Data excerpts:
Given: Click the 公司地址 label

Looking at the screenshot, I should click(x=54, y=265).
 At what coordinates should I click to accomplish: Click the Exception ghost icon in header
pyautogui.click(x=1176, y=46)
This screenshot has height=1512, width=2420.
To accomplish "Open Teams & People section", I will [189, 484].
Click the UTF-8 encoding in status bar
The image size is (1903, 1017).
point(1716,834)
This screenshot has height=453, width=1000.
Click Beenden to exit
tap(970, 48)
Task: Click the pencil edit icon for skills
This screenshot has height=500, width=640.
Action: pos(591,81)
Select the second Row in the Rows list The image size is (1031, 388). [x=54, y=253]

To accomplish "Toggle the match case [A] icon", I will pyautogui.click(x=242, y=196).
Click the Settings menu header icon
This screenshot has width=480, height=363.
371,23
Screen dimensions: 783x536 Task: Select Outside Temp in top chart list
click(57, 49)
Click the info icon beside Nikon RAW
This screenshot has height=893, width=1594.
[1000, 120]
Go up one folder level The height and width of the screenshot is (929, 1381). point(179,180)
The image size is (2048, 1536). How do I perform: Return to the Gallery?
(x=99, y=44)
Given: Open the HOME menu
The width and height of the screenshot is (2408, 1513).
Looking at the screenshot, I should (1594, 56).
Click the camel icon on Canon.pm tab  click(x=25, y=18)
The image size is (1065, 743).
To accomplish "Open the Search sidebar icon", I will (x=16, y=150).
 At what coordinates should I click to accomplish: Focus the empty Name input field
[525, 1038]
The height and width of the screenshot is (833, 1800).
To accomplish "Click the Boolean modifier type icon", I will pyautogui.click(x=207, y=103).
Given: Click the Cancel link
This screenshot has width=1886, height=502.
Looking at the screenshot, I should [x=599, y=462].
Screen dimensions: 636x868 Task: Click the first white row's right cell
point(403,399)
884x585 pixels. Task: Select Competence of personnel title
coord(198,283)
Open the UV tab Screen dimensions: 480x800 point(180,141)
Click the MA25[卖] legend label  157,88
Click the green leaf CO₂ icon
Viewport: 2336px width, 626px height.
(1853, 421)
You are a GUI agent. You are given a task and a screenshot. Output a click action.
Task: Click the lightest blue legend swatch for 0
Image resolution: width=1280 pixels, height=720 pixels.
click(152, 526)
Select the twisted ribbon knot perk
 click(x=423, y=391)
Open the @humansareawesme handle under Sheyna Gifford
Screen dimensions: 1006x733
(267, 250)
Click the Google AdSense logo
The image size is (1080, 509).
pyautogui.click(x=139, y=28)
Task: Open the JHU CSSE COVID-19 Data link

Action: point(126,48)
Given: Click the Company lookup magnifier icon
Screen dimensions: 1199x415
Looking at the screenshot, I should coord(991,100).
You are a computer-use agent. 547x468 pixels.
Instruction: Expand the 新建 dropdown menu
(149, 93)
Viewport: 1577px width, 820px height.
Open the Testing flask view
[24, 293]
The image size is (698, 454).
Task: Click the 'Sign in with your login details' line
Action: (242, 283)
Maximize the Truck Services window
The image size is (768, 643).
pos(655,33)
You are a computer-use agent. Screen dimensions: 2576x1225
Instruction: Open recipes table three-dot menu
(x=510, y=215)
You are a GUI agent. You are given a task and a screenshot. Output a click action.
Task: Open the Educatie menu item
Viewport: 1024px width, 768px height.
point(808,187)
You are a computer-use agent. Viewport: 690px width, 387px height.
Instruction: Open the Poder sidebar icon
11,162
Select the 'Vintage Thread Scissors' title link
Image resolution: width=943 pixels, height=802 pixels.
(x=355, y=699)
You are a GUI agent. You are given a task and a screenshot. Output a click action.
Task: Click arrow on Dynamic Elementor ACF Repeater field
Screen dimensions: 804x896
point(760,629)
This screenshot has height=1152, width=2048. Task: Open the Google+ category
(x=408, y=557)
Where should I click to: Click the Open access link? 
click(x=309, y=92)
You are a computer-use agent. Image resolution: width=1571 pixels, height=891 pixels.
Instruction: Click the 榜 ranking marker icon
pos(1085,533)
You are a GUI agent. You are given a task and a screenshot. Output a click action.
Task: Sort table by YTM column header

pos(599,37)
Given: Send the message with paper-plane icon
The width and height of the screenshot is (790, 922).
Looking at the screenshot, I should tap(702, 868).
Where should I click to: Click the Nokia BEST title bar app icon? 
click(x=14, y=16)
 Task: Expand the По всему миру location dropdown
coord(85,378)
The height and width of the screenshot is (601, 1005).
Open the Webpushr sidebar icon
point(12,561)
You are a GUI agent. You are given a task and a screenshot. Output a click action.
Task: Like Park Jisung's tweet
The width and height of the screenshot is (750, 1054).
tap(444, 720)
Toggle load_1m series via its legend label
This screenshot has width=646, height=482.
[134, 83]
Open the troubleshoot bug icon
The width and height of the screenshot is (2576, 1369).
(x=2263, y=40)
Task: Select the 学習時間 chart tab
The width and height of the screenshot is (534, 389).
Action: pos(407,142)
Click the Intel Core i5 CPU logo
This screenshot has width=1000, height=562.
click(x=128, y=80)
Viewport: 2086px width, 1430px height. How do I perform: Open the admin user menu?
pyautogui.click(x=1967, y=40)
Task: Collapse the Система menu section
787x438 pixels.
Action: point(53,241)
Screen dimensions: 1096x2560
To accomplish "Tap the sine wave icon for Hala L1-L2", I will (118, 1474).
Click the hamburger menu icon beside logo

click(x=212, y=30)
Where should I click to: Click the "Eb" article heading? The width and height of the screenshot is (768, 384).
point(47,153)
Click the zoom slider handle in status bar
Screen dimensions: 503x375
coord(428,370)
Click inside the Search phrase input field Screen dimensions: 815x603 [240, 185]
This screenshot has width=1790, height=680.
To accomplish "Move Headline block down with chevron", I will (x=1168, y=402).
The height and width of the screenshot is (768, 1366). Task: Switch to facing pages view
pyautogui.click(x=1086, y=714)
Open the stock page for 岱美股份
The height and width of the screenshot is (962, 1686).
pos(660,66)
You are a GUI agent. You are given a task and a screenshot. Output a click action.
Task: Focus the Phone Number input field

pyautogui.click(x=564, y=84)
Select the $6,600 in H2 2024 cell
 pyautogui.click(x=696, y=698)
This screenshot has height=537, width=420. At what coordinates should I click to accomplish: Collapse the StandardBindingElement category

Exercise details: Print every one of the lines above again, unchanged.

Answer to this problem:
Given: Click the 公司地址 label

Looking at the screenshot, I should click(x=54, y=265).
 At what coordinates should I click to accomplish: Click the Exception ghost icon in header
pyautogui.click(x=1176, y=46)
This screenshot has height=1512, width=2420.
To accomplish "Open Teams & People section", I will [189, 484].
Click the UTF-8 encoding in status bar
The image size is (1903, 1017).
point(1716,834)
This screenshot has height=453, width=1000.
Click Beenden to exit
tap(970, 48)
Task: Click the pencil edit icon for skills
This screenshot has height=500, width=640.
Action: pos(591,81)
Select the second Row in the Rows list The image size is (1031, 388). [x=54, y=253]

To accomplish "Toggle the match case [A] icon", I will pyautogui.click(x=242, y=196).
Click the Settings menu header icon
This screenshot has width=480, height=363.
371,23
Screen dimensions: 783x536 Task: Select Outside Temp in top chart list
click(57, 49)
Click the info icon beside Nikon RAW
This screenshot has height=893, width=1594.
[1000, 120]
Go up one folder level The height and width of the screenshot is (929, 1381). point(179,180)
The image size is (2048, 1536). How do I perform: Return to the Gallery?
(x=99, y=44)
Given: Open the HOME menu
The width and height of the screenshot is (2408, 1513).
Looking at the screenshot, I should (1594, 56).
Click the camel icon on Canon.pm tab  click(x=25, y=18)
The image size is (1065, 743).
To accomplish "Open the Search sidebar icon", I will (x=16, y=150).
 At what coordinates should I click to accomplish: Focus the empty Name input field
[525, 1038]
The height and width of the screenshot is (833, 1800).
To accomplish "Click the Boolean modifier type icon", I will pyautogui.click(x=207, y=103).
Given: Click the Cancel link
This screenshot has width=1886, height=502.
Looking at the screenshot, I should [x=599, y=462].
Screen dimensions: 636x868 Task: Click the first white row's right cell
point(403,399)
884x585 pixels. Task: Select Competence of personnel title
coord(198,283)
Open the UV tab Screen dimensions: 480x800 point(180,141)
Click the MA25[卖] legend label  157,88
Click the green leaf CO₂ icon
Viewport: 2336px width, 626px height.
(1853, 421)
You are a GUI agent. You are given a task and a screenshot. Output a click action.
Task: Click the lightest blue legend swatch for 0
Image resolution: width=1280 pixels, height=720 pixels.
click(152, 526)
Select the twisted ribbon knot perk
 click(x=423, y=391)
Open the @humansareawesme handle under Sheyna Gifford
Screen dimensions: 1006x733
(267, 250)
Click the Google AdSense logo
The image size is (1080, 509).
pyautogui.click(x=139, y=28)
Task: Open the JHU CSSE COVID-19 Data link

Action: point(126,48)
Given: Click the Company lookup magnifier icon
Screen dimensions: 1199x415
Looking at the screenshot, I should coord(991,100).
You are a computer-use agent. 547x468 pixels.
Instruction: Expand the 新建 dropdown menu
(149, 93)
Viewport: 1577px width, 820px height.
Open the Testing flask view
[24, 293]
The image size is (698, 454).
Task: Click the 'Sign in with your login details' line
Action: (242, 283)
Maximize the Truck Services window
The image size is (768, 643).
pos(655,33)
You are a computer-use agent. Screen dimensions: 2576x1225
Instruction: Open recipes table three-dot menu
(x=510, y=215)
You are a GUI agent. You are given a task and a screenshot. Output a click action.
Task: Open the Educatie menu item
Viewport: 1024px width, 768px height.
point(808,187)
You are a computer-use agent. Viewport: 690px width, 387px height.
Instruction: Open the Poder sidebar icon
11,162
Select the 'Vintage Thread Scissors' title link
Image resolution: width=943 pixels, height=802 pixels.
(x=355, y=699)
You are a GUI agent. You are given a task and a screenshot. Output a click action.
Task: Click arrow on Dynamic Elementor ACF Repeater field
Screen dimensions: 804x896
point(760,629)
This screenshot has height=1152, width=2048. Task: Open the Google+ category
(x=408, y=557)
Where should I click to: Click the Open access link? 
click(x=309, y=92)
You are a computer-use agent. Image resolution: width=1571 pixels, height=891 pixels.
Instruction: Click the 榜 ranking marker icon
pos(1085,533)
You are a GUI agent. You are given a task and a screenshot. Output a click action.
Task: Sort table by YTM column header

pos(599,37)
Given: Send the message with paper-plane icon
The width and height of the screenshot is (790, 922).
Looking at the screenshot, I should tap(702, 868).
Where should I click to: Click the Nokia BEST title bar app icon? 
click(x=14, y=16)
 Task: Expand the По всему миру location dropdown
coord(85,378)
The height and width of the screenshot is (601, 1005).
Open the Webpushr sidebar icon
point(12,561)
You are a GUI agent. You are given a task and a screenshot. Output a click action.
Task: Like Park Jisung's tweet
The width and height of the screenshot is (750, 1054).
tap(444, 720)
Toggle load_1m series via its legend label
This screenshot has width=646, height=482.
[134, 83]
Open the troubleshoot bug icon
The width and height of the screenshot is (2576, 1369).
(x=2263, y=40)
Task: Select the 学習時間 chart tab
The width and height of the screenshot is (534, 389).
Action: pos(407,142)
Click the Intel Core i5 CPU logo
This screenshot has width=1000, height=562.
click(x=128, y=80)
Viewport: 2086px width, 1430px height. How do I perform: Open the admin user menu?
pyautogui.click(x=1967, y=40)
Task: Collapse the Система menu section
787x438 pixels.
Action: point(53,241)
Screen dimensions: 1096x2560
To accomplish "Tap the sine wave icon for Hala L1-L2", I will (118, 1474).
Click the hamburger menu icon beside logo

click(x=212, y=30)
Where should I click to: Click the "Eb" article heading? The width and height of the screenshot is (768, 384).
point(47,153)
Click the zoom slider handle in status bar
Screen dimensions: 503x375
coord(428,370)
Click inside the Search phrase input field Screen dimensions: 815x603 [240, 185]
This screenshot has width=1790, height=680.
To accomplish "Move Headline block down with chevron", I will (x=1168, y=402).
The height and width of the screenshot is (768, 1366). Task: Switch to facing pages view
pyautogui.click(x=1086, y=714)
Open the stock page for 岱美股份
The height and width of the screenshot is (962, 1686).
pos(660,66)
You are a GUI agent. You are given a task and a screenshot. Output a click action.
Task: Focus the Phone Number input field

pyautogui.click(x=564, y=84)
Select the $6,600 in H2 2024 cell
 pyautogui.click(x=696, y=698)
This screenshot has height=537, width=420. At what coordinates should I click to accomplish: Collapse the StandardBindingElement category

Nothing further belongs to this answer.